Però, nonostante tutti i presidi, le manifestazioni, gli incontri e gli imprevisti da noi provocati, tutti davano comunque per certa la colata di asfalto e cemento. Quasi tutti erano rassegnati a vedere crescere ponti e cavalcavia ed a subire l’esproprio della loro terra. E soprattutto loro, quelli del “SI Tangenziale” erano sicuri che la “loro” grande opera sarebbe arrivata, prima o poi. Tanto sicuri che già pervenivano in Comune le richieste per autogrill e nuovi sogni…
Poi qualcosa si inceppa davvero. Cominciano a scarseggiere le risorse. Malpensa perde terreno. Passano i mesi. I costi lievitano. E il Cipe non approva. Le prescrizioni e le mitigazioni da noi provocate per tutelare il territorio fanno salire ancora di più il costo dell’opera, che comincia a diventare troppo onerosa. Così, le risorse assegnate vengono cancellate.
Già da qualche mese era nell’aria che la tanto discussa superstrada poteva essere definitivamente messa in soffitta. E finalmente, è arrivata la notizia che il mostro d’asfalto è stato definanziato.
Sono orgoglioso di aver partecipato alla vertenza territoriale più importante che questa porzione di Lombardia abbia mai visto. Sono onorato di averlo potuto fare al fianco della comunità, dei cittadini e dei compagni di strada che hanno condiviso il mio impegno alla guida del Comune di Cassinetta di Lugagnano. Sono contento di aver marciato in questa lunga lotta con il Folletto 25603 e con i cittadini del Comitato No Tangenziale. Sono, anzi siamo fortunati ad aver incrociato in questi oltre undici anni le altre terre d’Italia in movimento, dalla Val di Susa a L’Aquila, dalla Sardegna al Salento, dal Lazio alla Liguria, dalla pianura padana alla terra dei fuochi.
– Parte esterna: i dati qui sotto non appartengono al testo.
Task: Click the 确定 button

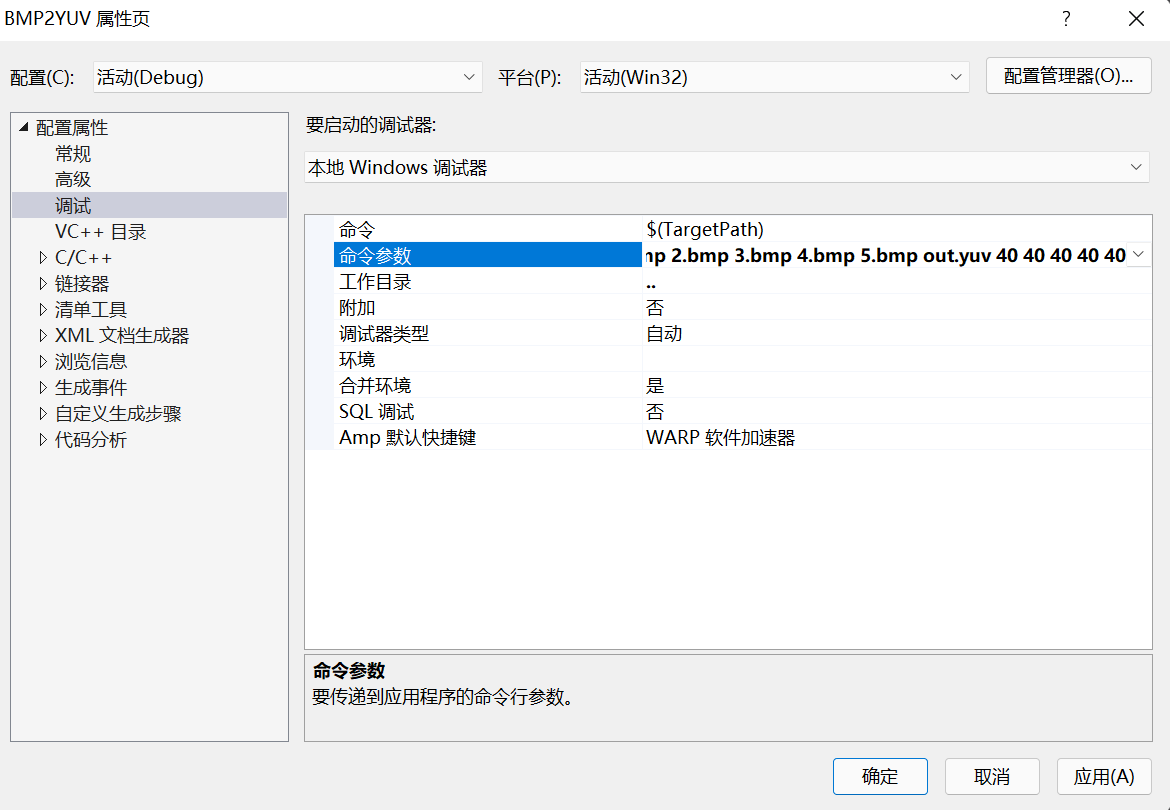Action: click(x=880, y=776)
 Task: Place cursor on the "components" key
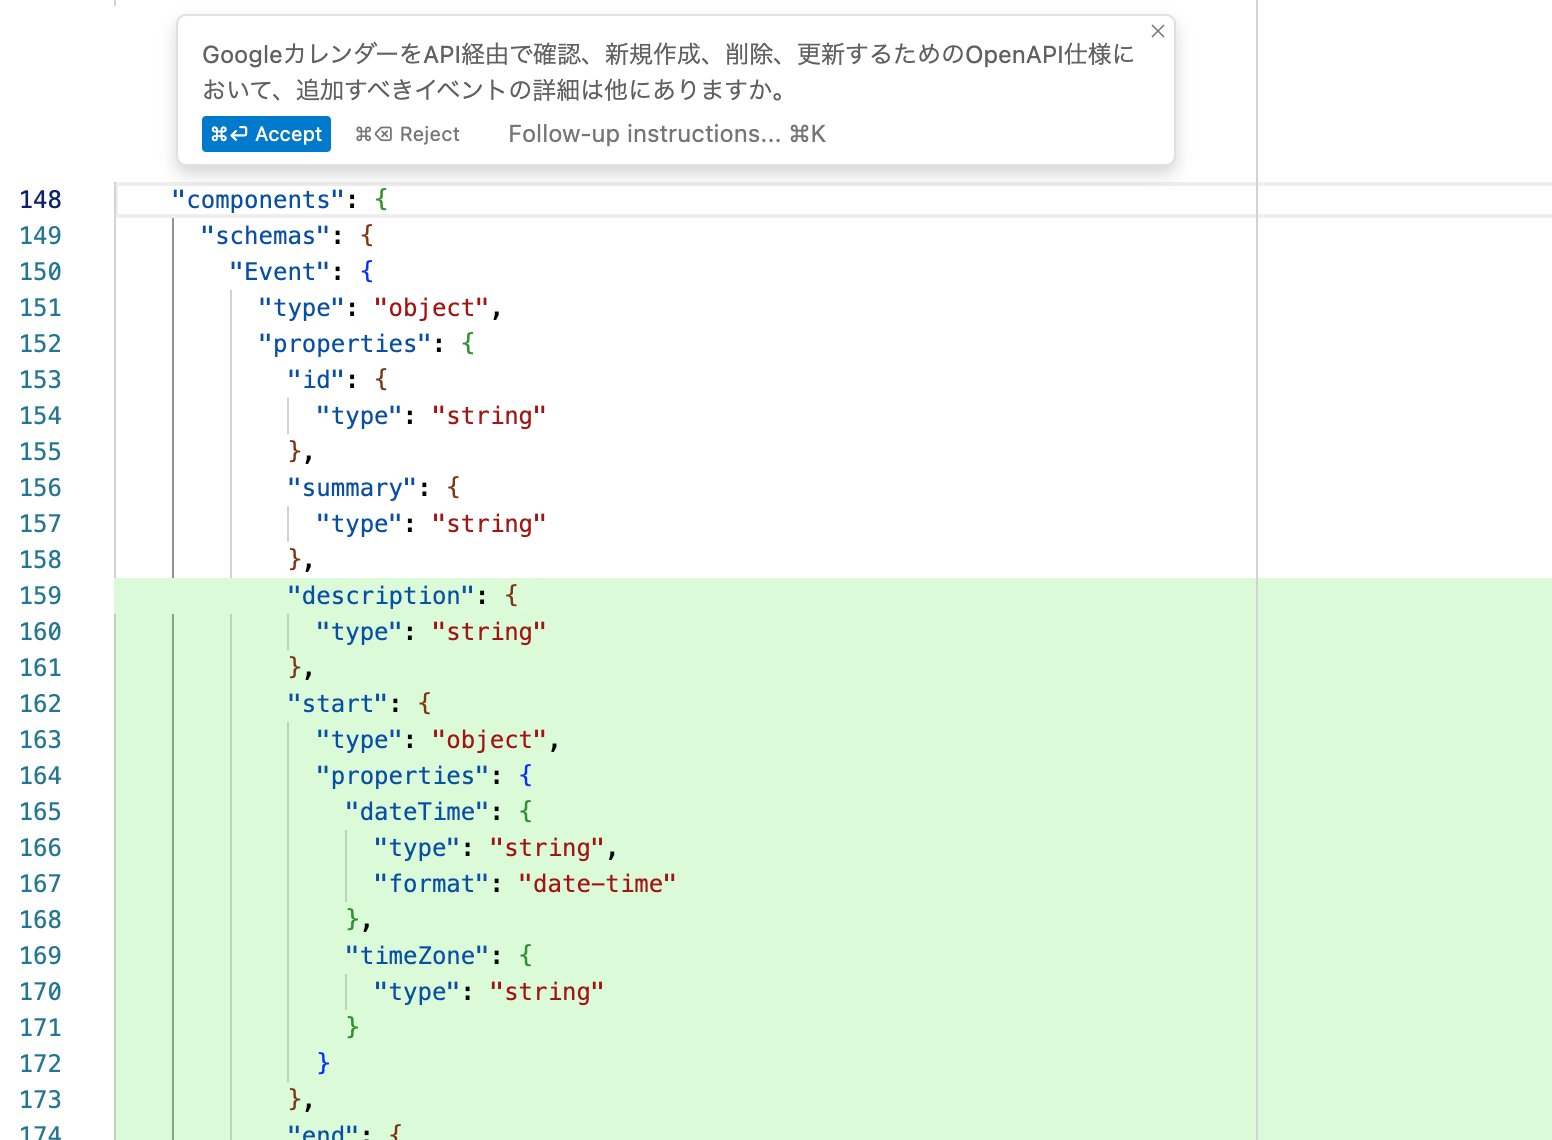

Dopo oltre 4.000 giorni, oggi lo possiamo finalmente dire: No Tangenziale! L’autostrada non si fa. E questa è finalmente una vittoria. Ma la guardia resterà sempre alta.
*Domenico Finiguerra, dal 2002 al 2012, è stato sindaco di Cassinetta di Lugagnano, oggi è consigliere comunale ad Abbiategrasso alla guida di una lista civica.Domenico è tra i promotori insieme a molti altri della campagna e del movimento nazionale “Stop al Consumo di Territorio”. È autore insieme a Chiara Sasso del libro: Il Suolo è dei nostri figli, ed Instar Libri.